Dans l’ensemble, les scores HUI3 peuvent varier de -0,36 à 1,00. Un score de 1,00 correspond à une santé parfaite, tandis qu’un score de 0 représente l’état de décès, et un score inférieur à 0, un état « pire que la mort ». Des scores inférieurs à 0 sont possibles parce que certaines combinaisons des attributs de l’état de santé ont été considérées par l’échantillon de Canadiens participant à l’exercice de préférence comme étant moins souhaitables qu’être mort. Un score de -0,36 représente l’état de santé résultant de la combinaison des niveaux les plus faibles de chaque attribut. Aux participants inclus dans les analyses pour le premier cycle après leur décès, on a imputé un score HUI3 de 0 pour le cycle en question. Par exemple, une personne décédée en 1997 se verrait attribuer un score de 0 pour le cycle de 1998‑1999, puis serait exclue des analyses par après.

L’âge, exprimé en années, a été centré sur 40 ans (en soustrayant 40 de l’âge déclaré de chaque participant) afin de faciliter l’interprétation des estimations. Donc, pour les participants décédés, l’enregistrement pour le cycle qui suit le décès contenait une variable d’âge imputée ayant pour valeur l’âge au moment du décès. Chacune de ces mesures d’âge ont également été élevées au carré et au cube dans toutes les analyses afin d’évaluer les effets quadratique et cubique, parce que de nombreux états de santé sont associés à un taux croissant de déclin aux âges plus avancés, sans l’accroissement initial qui serait observé dans un modèle quadratique. Le modèle cubique semble également être mieux ajusté aux données brutes portées en graphique.

Analyse

Trois groupes ont été créés pour l’analyse. Afin de montrer l’effet de la limitation de l’analyse aux personnes dont l’état de santé est le meilleur, seules les données sur celles vivant à domicile sont analysées dans le modèle 1. Pour révéler l’effet de la prise en compte des personnes devenues suffisamment malades pour être placées en établissement de santé, le modèle 2 comprend aussi les résidents de ces établissements. Enfin, pour montrer que les descriptions de la santé de la population sont fortement influencées par le fait de ne pas tenir compte du décès en tant qu’état de santé, le modèle 3 comprend des données non seulement pour tous les participants en vie (personnes vivant à domicile ou en établissement), mais aussi pour ceux qui sont décédés – durant le premier cycle où le décès est enregistré, l’âge au moment du décès et un score HUI3 de 0 étant les valeurs des données. Les données sur les personnes décédées ne sont pas incluses dans les cycles subséquents.

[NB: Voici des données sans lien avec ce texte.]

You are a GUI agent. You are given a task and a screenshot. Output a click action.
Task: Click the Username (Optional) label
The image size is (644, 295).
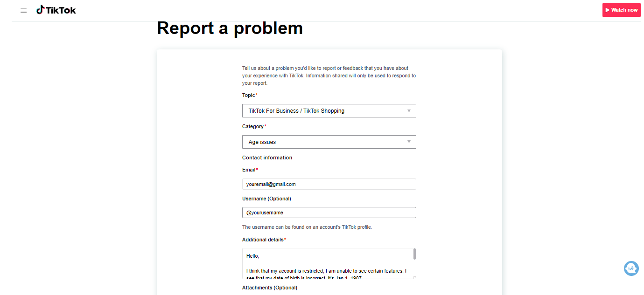[266, 199]
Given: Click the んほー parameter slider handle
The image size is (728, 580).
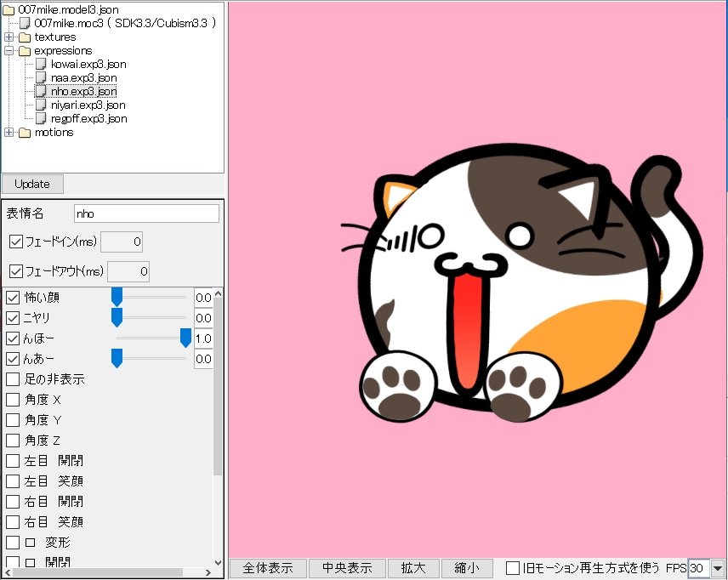Looking at the screenshot, I should (x=186, y=338).
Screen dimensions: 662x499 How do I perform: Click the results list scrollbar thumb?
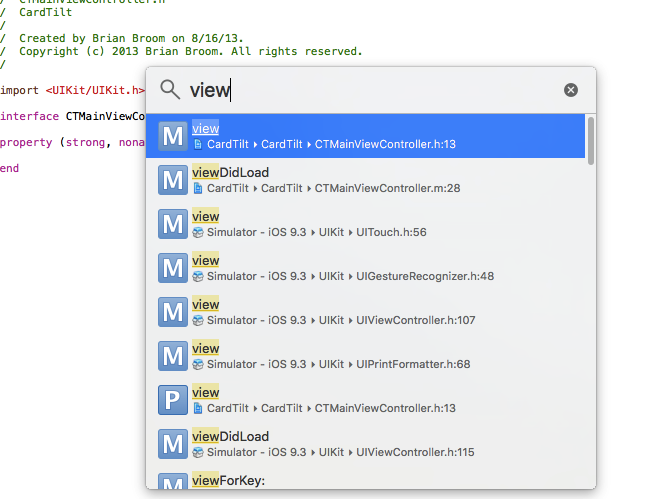point(590,141)
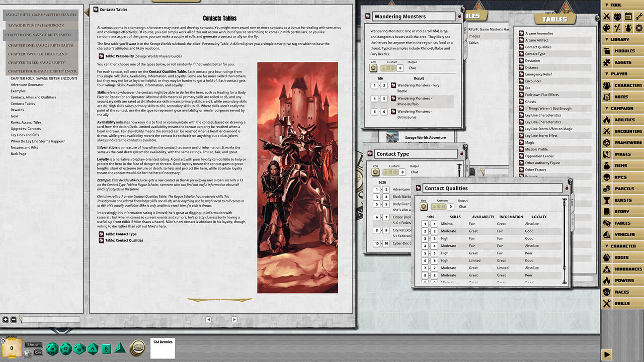Click the Contact Qualities table scrollbar
Image resolution: width=644 pixels, height=362 pixels.
[x=565, y=241]
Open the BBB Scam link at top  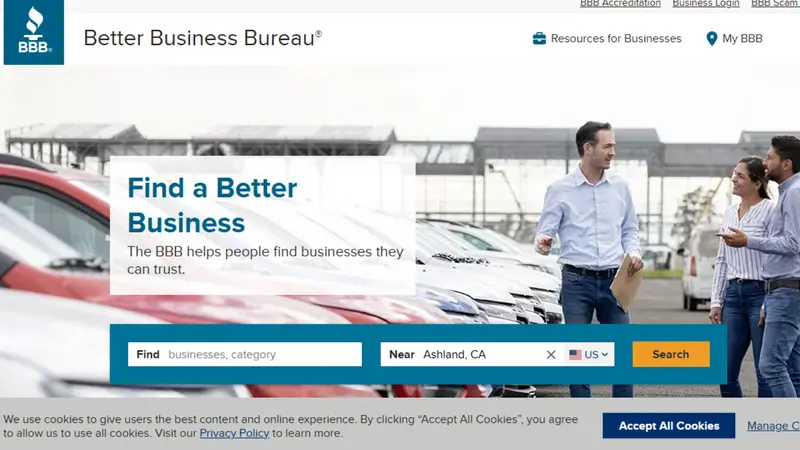point(776,4)
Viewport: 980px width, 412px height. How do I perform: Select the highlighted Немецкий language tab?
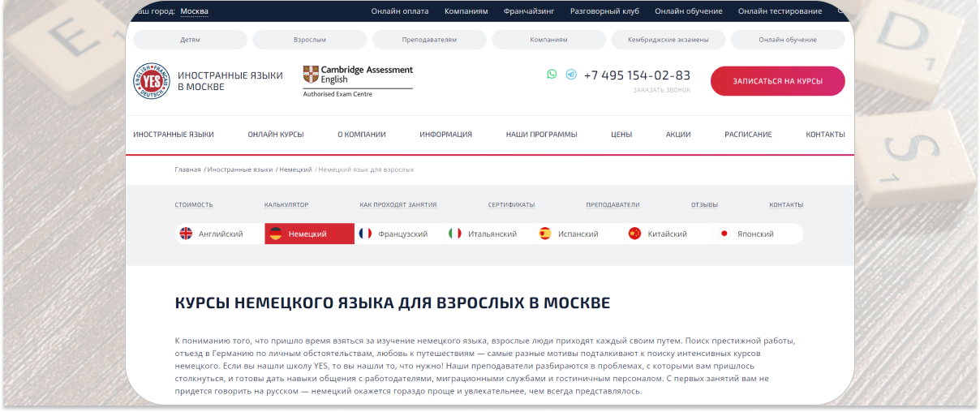click(x=309, y=234)
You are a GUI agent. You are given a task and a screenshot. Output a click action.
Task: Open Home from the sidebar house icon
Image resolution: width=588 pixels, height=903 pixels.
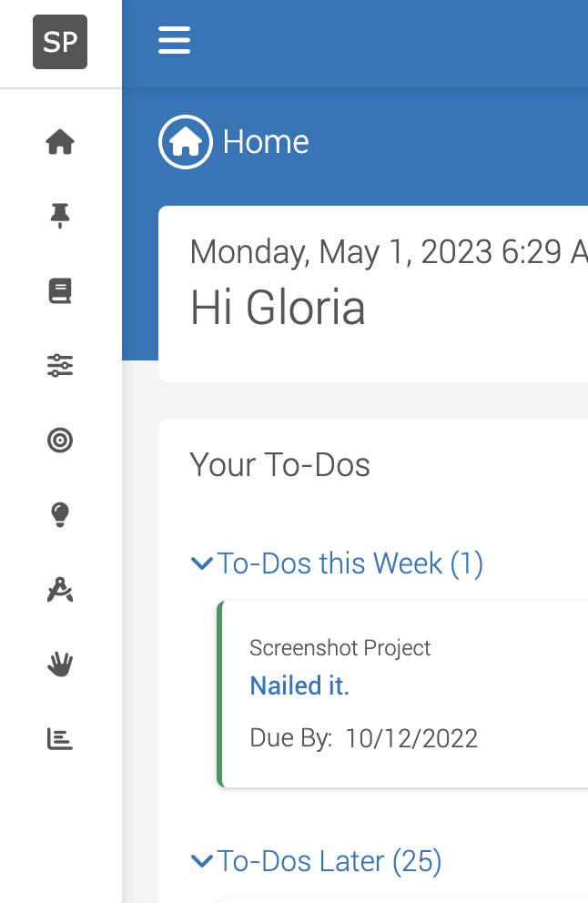coord(60,142)
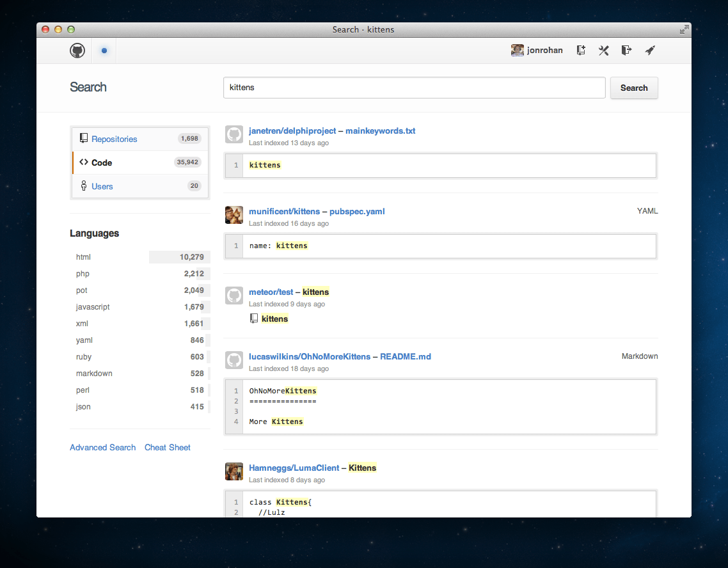Click the munificent user avatar

pos(234,215)
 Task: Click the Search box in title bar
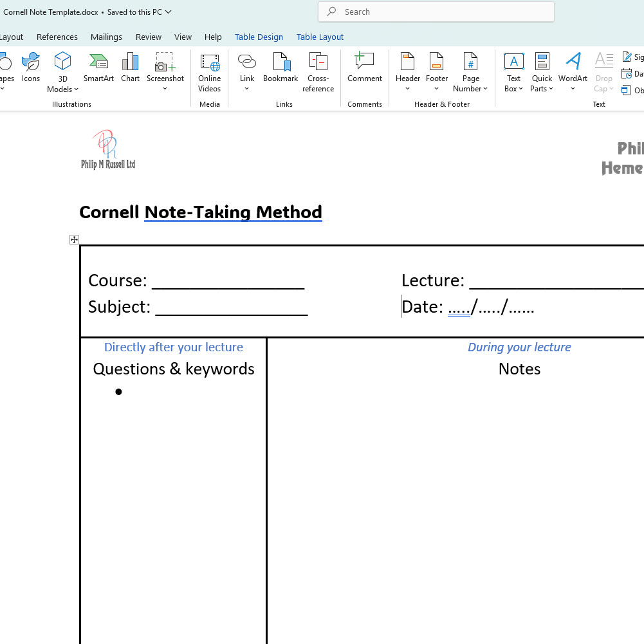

Nous avons estimé des modèles de courbe de croissance multiniveaux pour décrire la trajectoire normative de la QVLS en vue de répondre à la question « Comment la QVLS évolue‑t‑elle à partir du milieu de la vie à mesure que les adultes vieillissent? ». Un modèle de courbe de croissance multiniveaux est un modèle linéaire hiérarchique dans lequel les observations au cours du temps (niveau 1) sont emboîtées dans une personne (niveau 2). L’analyse tient compte du fait que les observations ayant trait à une même personne faites à divers points dans le temps ne sont pas indépendantes5.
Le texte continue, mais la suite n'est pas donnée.